Back to the knowledge about OS. Why is it necessary ? It's because a full suite of solution is not just built using one language or one technology. No one says you should only focus on one. A simple solution I built can easily encompass 3 different programming languages.
For a recent subproject I did, I used Java as the base layer for clustering. I use perl for the actualy work done. I use a tool written in python that will be invoke by the perl codes. This subproject is suppose to interact with instagram and twitter. So would you call this a web development and am I a web developer ?
If you can't manoeuvre properly in the platform you are working on, may it be unix or windows, you can forget about getting things done. If I need to manipulate images, I can use imagemagick even without a PHP library for it. If I need to encode video or extract thumbnails from them on the fly, I use ffmpeg. If I need to access the S3, upload a file, I don't need to go through the need of slowly writting the S3 API in PHP, or Java or whatsoever. I use the s3cmd that does it for me immediately with all functionality via command options.

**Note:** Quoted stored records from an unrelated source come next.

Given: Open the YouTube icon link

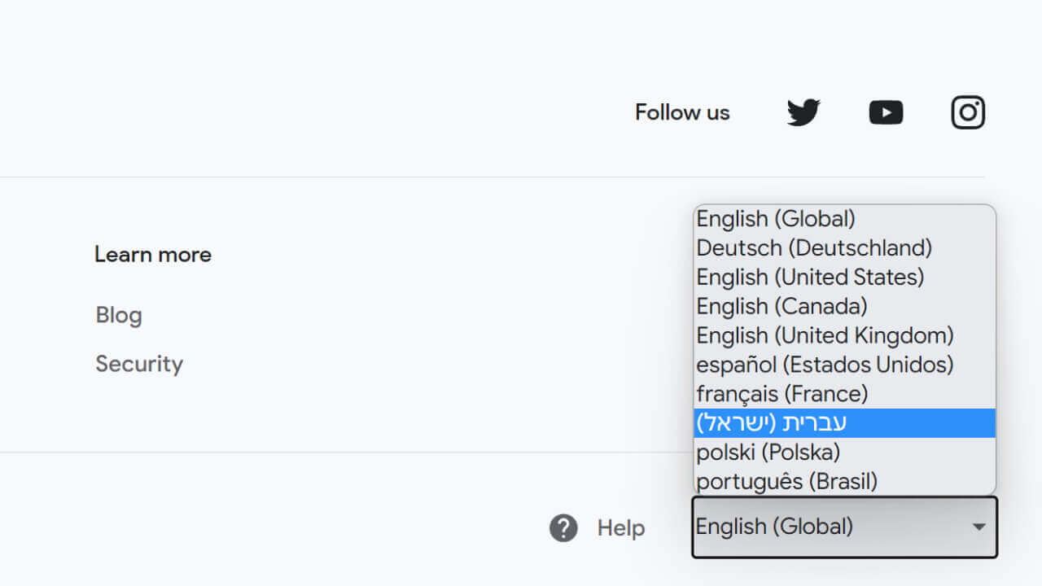Looking at the screenshot, I should point(886,112).
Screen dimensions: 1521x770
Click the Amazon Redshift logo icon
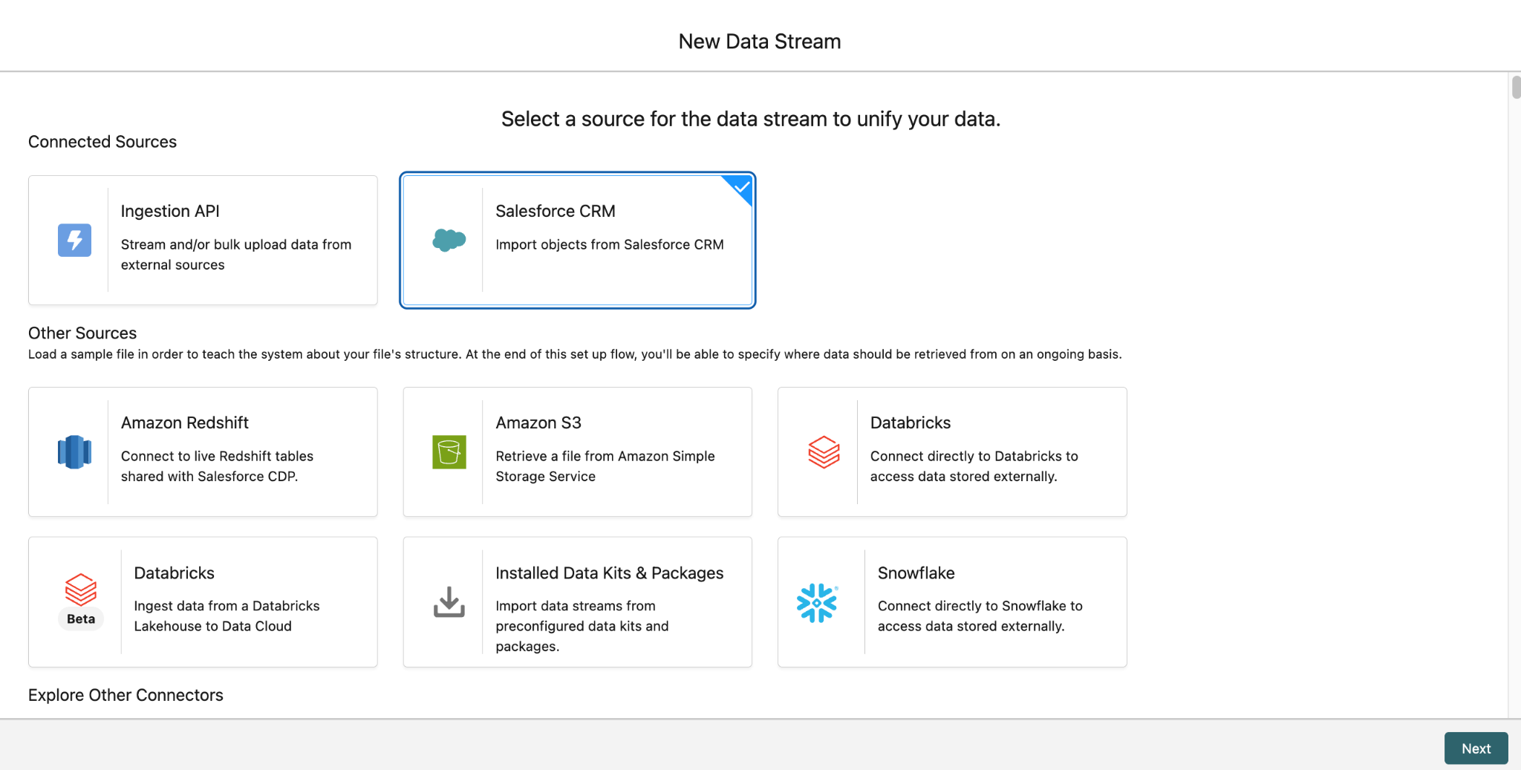[74, 451]
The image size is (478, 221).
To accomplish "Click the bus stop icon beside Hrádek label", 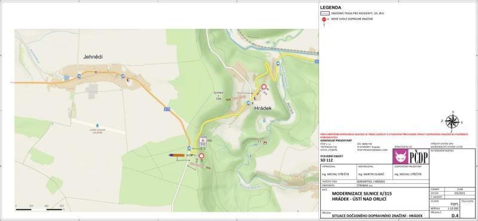I will point(249,102).
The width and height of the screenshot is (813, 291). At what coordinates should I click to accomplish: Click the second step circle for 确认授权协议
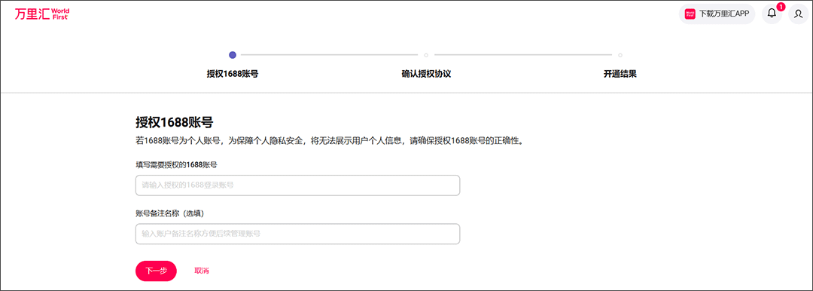[426, 54]
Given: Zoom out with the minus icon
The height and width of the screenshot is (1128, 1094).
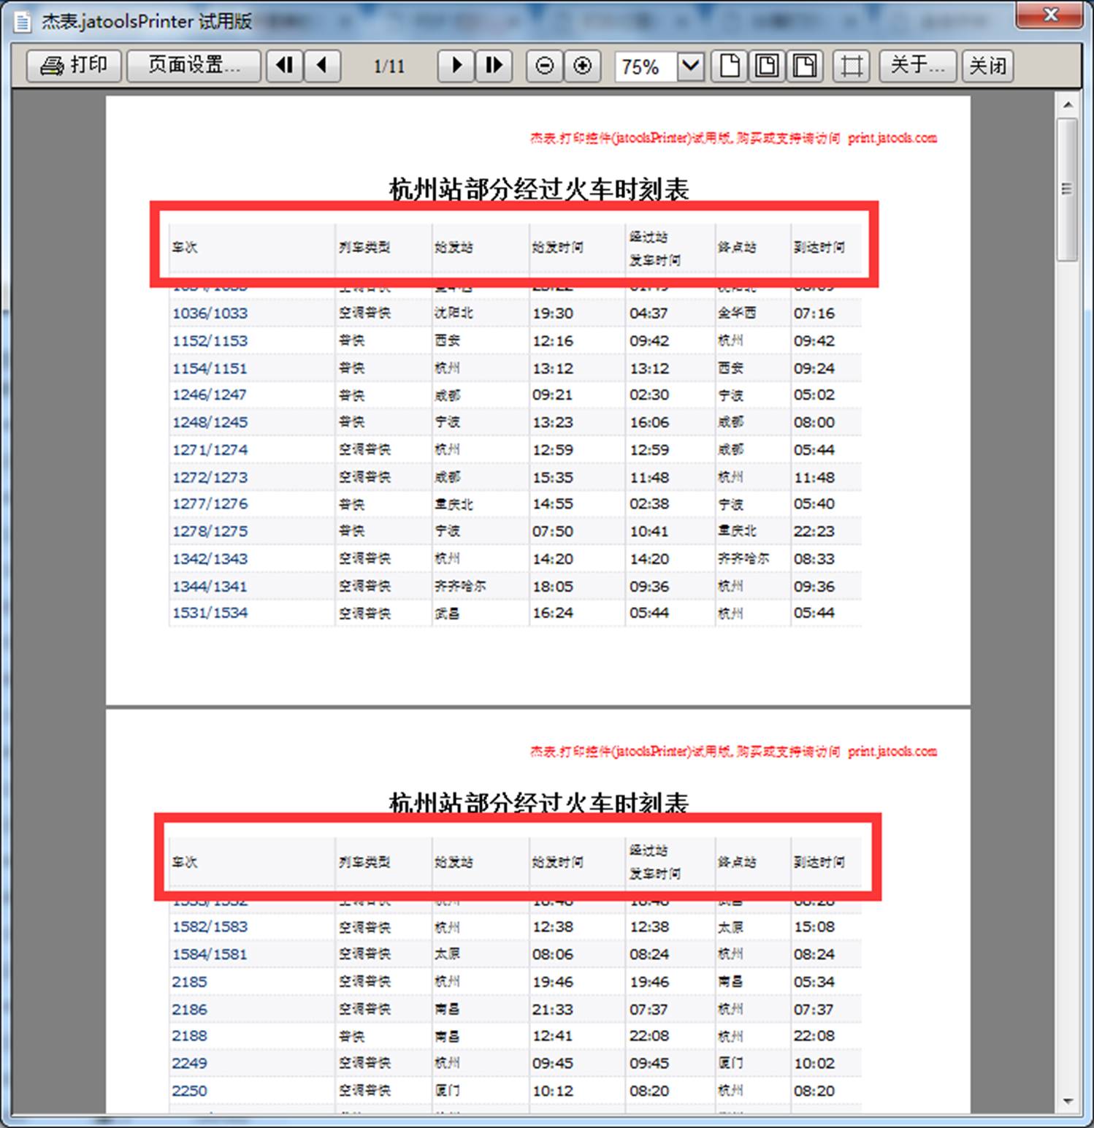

All these are only possible if you know your platform well. Like installation applications, setting up the linux environment, reading logs, creating directories, running services and so forth. PaaS infrastructure will deprive you of such opportunities to learn these and do more than just PaaS.
But all these been said, I have no grudge against IaaS, PaaS or SaaS. They are there for very good reasons and I love them. They make projects more affordable, they make projects development time shorter. But for self development, they make bad candidates. One must be smart to know which things are beneficial to you and which are destructive to you.
AWS is a very interesting cloud platform as oppose to the rest. It encompass all 3 aspect of IaaS, PaaS and SaaS. You can start simple, you can grow very complicated too. That's why among all the different cloud providers, I have bet on AWS to make it big. I classify my skill set as a solution architect and as often work on stuffs that I need control, yet, for some stuffs, since i already have the fundamentals, I decided I can cut cost and effort by using readily available services.
At our level, when we choose services, we need to be mindful of tie down to certain technologies. Some services may not have replacements, but you still need to know what they are and how you can mitigate these business risks. After all AWS is a business too, it can collapse, just that it's very unlikely based on their track records. If they can survive a internet balloon burst, they have what it takes to continue.
So that's all I can offer at this point. My advice is choose wisely, don't be too objective oriented when making decision. Try to look around at what MORE you can achieve.